The “I’ll Talk” initiative is a mass campaign launched in Iran with the aim of preventing and battling depression.
Psychiatrists say depression is the most prevalent mental disorder, and that conditions caused by depression will pave the way for the contractions of other diseases, too. Hence, the mental health group which took the initiative launched their campaign with the theme of “depression.”
The Iranian Psychiatric Association has launched the campaign which was unveiled by the website Iran Mental Health. Now, the #I’ll_Talk campaign is underway in cyberspace and on social media as a first step to draw attention to one of the most common mental problems, i.e., depression.
“Let’s get to know the symptoms of depression and join the ‘I’ll talk’ campaign to get more familiar with this disease,” she said in a video.
Depression is a disease which has, for so long, worried Iranian officials, including former Health Minister Hassan Qazizadeh Hashemi. Two years ago, he had expressed concern over the prevalence of depression among Iranians and said its occurrence had registered a two-fold rise in 26 years.
“In terms of the burden of diseases, depression stands in the fourth spot, and forecasts show it will stand in the second spot in 2030,” he had said.
The “We’ll Talk” campaign manager says no new surveys have been conducted on the prevalence of depression in Iran.
“Generally speaking, what can be said is that one out of eight Iranians suffers from depression,” says Maryam Tabatabaee, a faculty member at Tehran University of Medical Sciences.
Many of those visiting the Instagram page and website which has launched the campaign ask who they should they talk to.

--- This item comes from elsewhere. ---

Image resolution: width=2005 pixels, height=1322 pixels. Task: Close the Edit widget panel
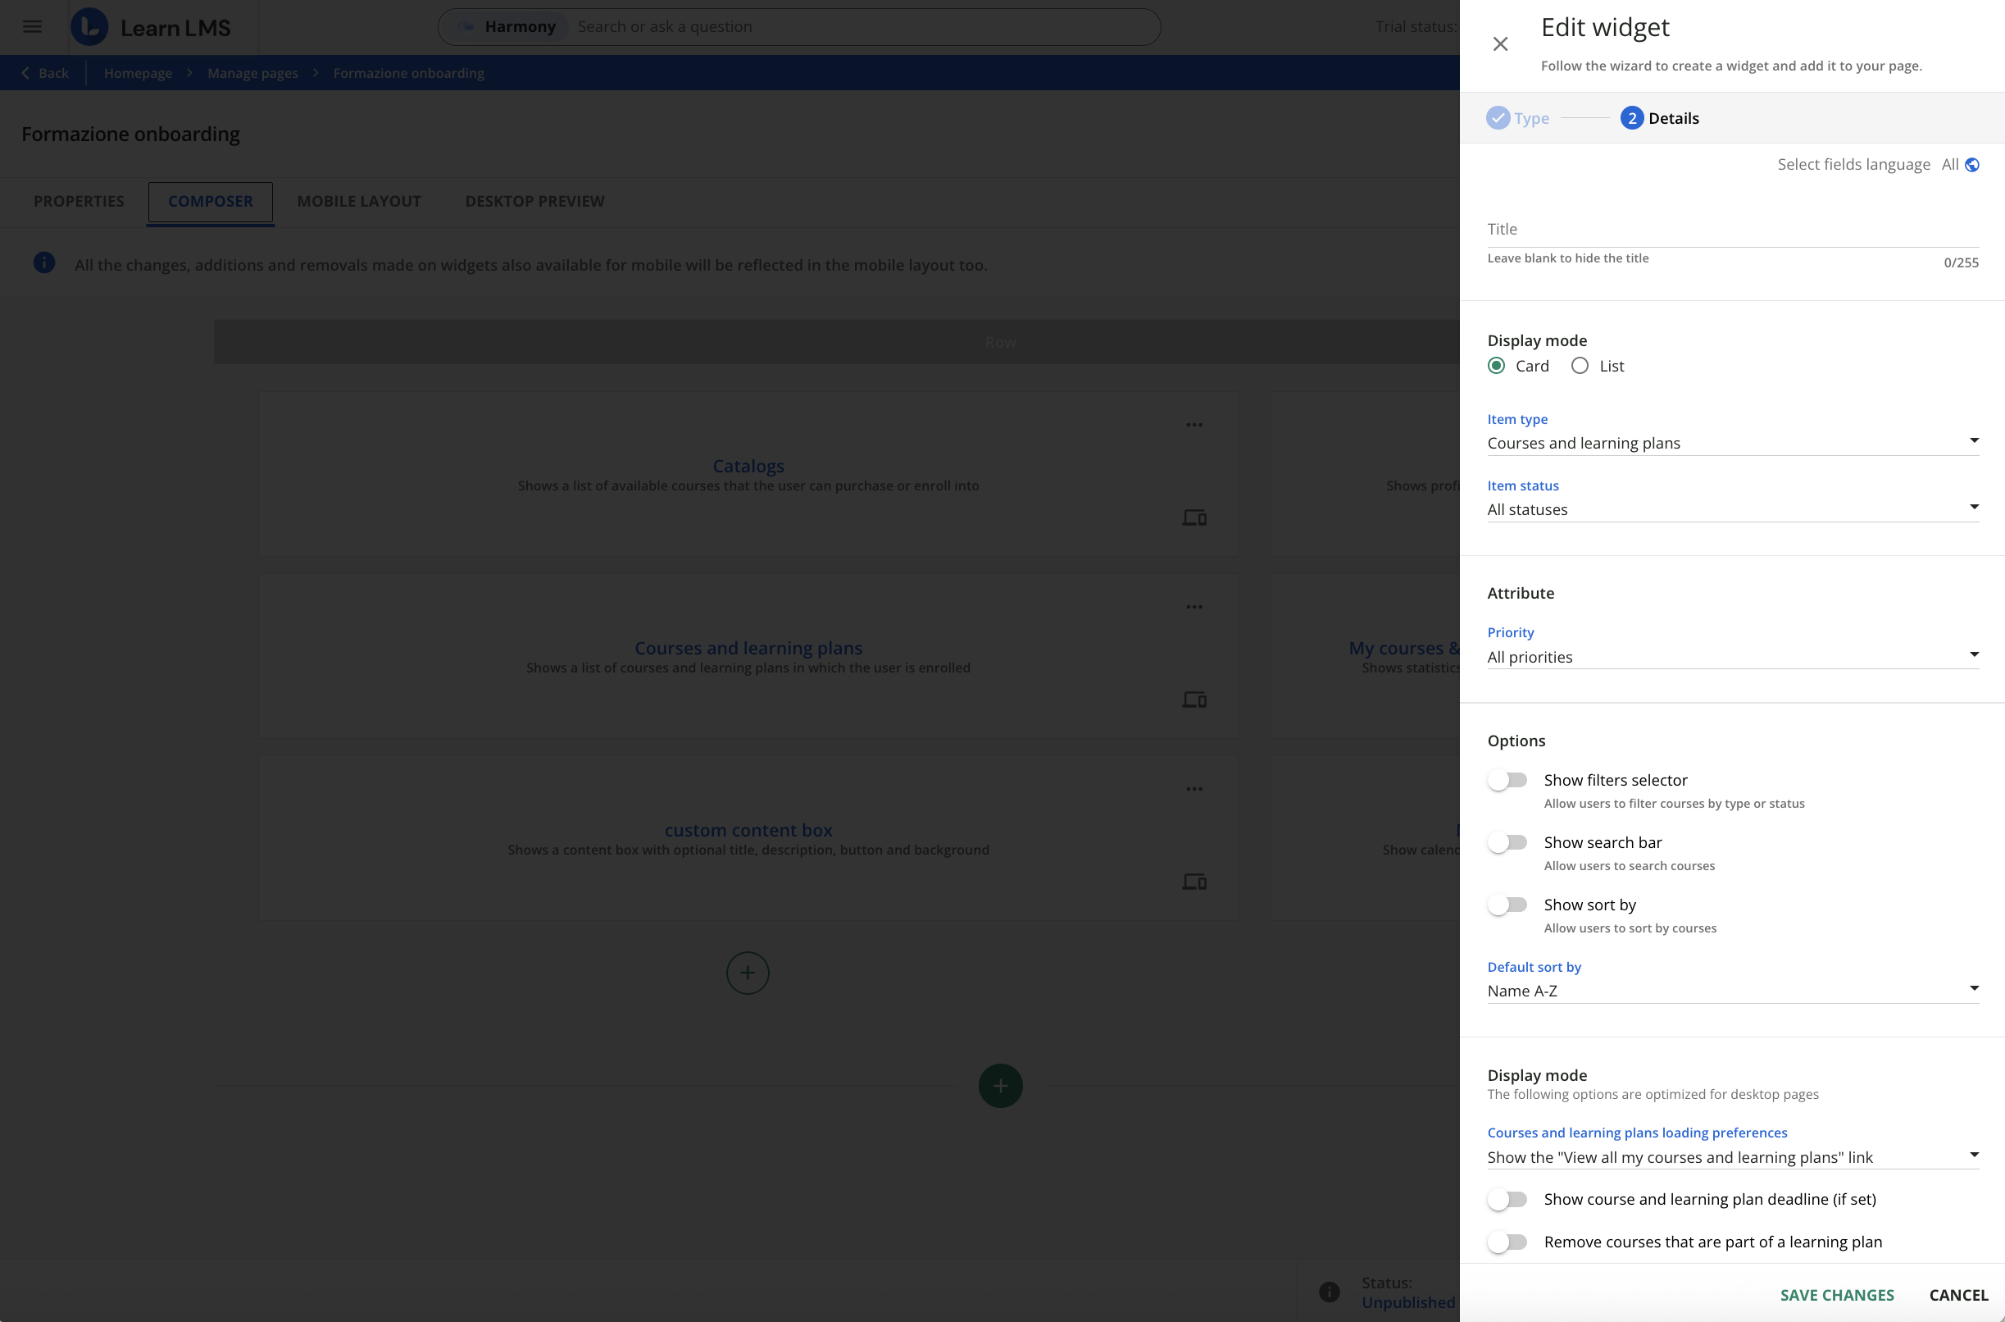[1500, 43]
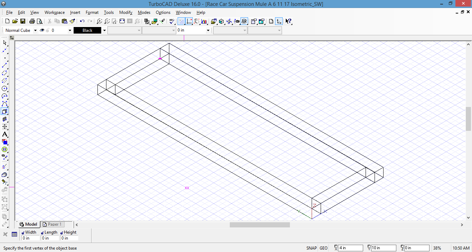Select the rendering teapot icon

point(244,21)
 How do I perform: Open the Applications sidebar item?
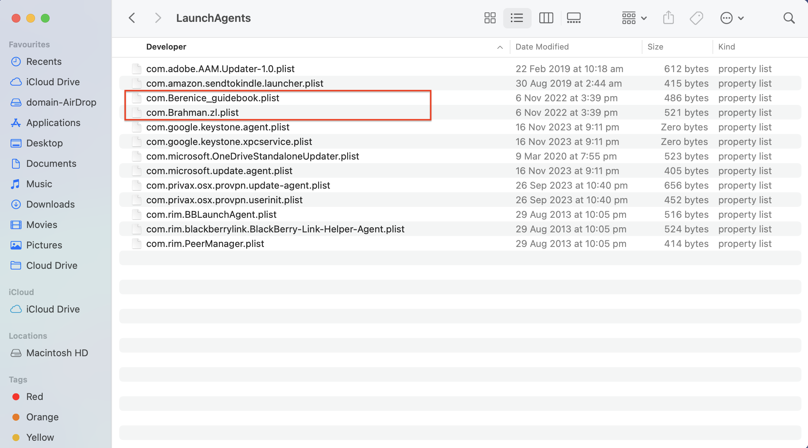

“We recommend they talk to their close relatives and friends they trust and tell them about the issue. Talking is the first step toward treatment and improvement. When one talks, he or she feels they are being understood and guided,” she says.
Maryam Rasoolian, the president of the Iranian Psychiatric Association, says the campaign is aimed at giving people awareness about depression, anxiety, suicide, etc.
“Biological surveys show talking has a healing effect as we can turn feelings into words through talking,” she says.
Campaign organizers says the initiative has been welcomed by people who will also be asked “to share their experiences with us regarding depression and its treatment.”